La Fragmentación de la Burocracia Soberana en Europa
A medida que Office.eu hace su debut en La Haya, Francia y Alemania ya han tomado la delantera en el desarrollo de soluciones de ofimática soberana. La DINUM (Dirección Interministerial del Númerico) de Francia ha comenzado el despliegue de LaSuite para más de 500,000 agentes públicos, con el objetivo de extender este uso a todos los servicios del Estado para 2027. Esta herramienta integra Tchap para mensajería, Visio para videoconferencias, Docs para edición colaborativa y un asistente basado en Mistral AI.
Los Avances Alemanes con openDesk
En Alemania, el ZenDiS, una estructura federal dedicada a la soberanía digital, avanza con openDesk desde enero de 2024, invirtiendo aproximadamente 45 millones de euros. Aunque este presupuesto puede parecer modesto (representa solo el 0.1% de lo que se destina anualmente a software propietario), su adopción avanza rápidamente. Mientras tanto, el estado federal de Schleswig-Holstein está migrando decenas de miles de puestos hacia esta nueva suite.
Cooperación Limitada
¿Y qué hay de la cooperación entre estos esfuerzos? Oficialmente, la DINUM y ZenDiS colaboran desde 2024, logrando agregar funciones como videoconferencia y autenticación única a sus respectivas suites. No obstante, cada país mantiene su propia infraestructura, gobernanza y prioridades. LaSuite y openDesk comparten algunas herramientas similares, como Nextcloud y el protocolo Matrix, pero no son interoperables. Esto significa que un agente francés usando Tchap no puede comunicarse con un funcionario alemán en Element.
Diversificación en Francia
Francia no depende de una única herramienta. En el marco de France 2030, el Estado también financia iniciativas como Wimi, Interstis, y Jamespot, cada una ofreciendo su propia visión de la suite colaborativa soberana. Si bien la intención es alentadora, la realidad es un mercado fragmentado donde las empresas luchan por entender el panorama, dispersando recursos públicos en el proceso.

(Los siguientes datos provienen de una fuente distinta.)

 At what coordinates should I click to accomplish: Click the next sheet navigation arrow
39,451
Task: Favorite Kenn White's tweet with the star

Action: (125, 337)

El Desafío Frente a Gigantes como Microsoft
El verdadero desafío radica en que empresas como Microsoft y Google ofrecen soluciones unificadas y fácilmente accesibles a nivel global. Mientras tanto, Europa se encuentra produciendo múltiples alternativas nacionales y privadas, construidas sobre bases similares, pero sin un estándar común. Esto genera que cada país avance a su propio ritmo y con sus propios recursos, complicando aún más la cohesión en el continente.
Nuevas Estrategias y Enfoques Híbridos
Además, hay esfuerzos como Bleu Cloud en Francia, que buscan albergar Microsoft 365 en servidores soberanos certificados. Esta opción híbrida, aunque criticada por quienes defienden la soberanía plena, atrae a organizaciones que dependen de las funcionalidades de Microsoft.
La Barrera Política
El problema de fondo es tanto político como técnico. La soberanía digital en Europa se concibe todavía como un asunto nacional. Cada país busca controlar sus propios datos, servidores y soluciones tecnológicas, lo que frena la creación de un estándar continental. Gaia-X, el proyecto de cloud federado franco-alemán, que debía ser un hito en esta cooperación, ha tenido un progreso lento y sigue siendo más un consorcio de buenas intenciones que una infraestructura operativa.
Conclusión
A pesar de que Europa cuenta con múltiples alternativas a las soluciones de Microsoft, lo que realmente falta es un consenso y una voluntad unificada para elegir una dirección. Sin una estrategia común, la fragmentación en la soberanía digital probablemente continuará, dificultando el avance hacia una burocracia más cohesionada y eficiente.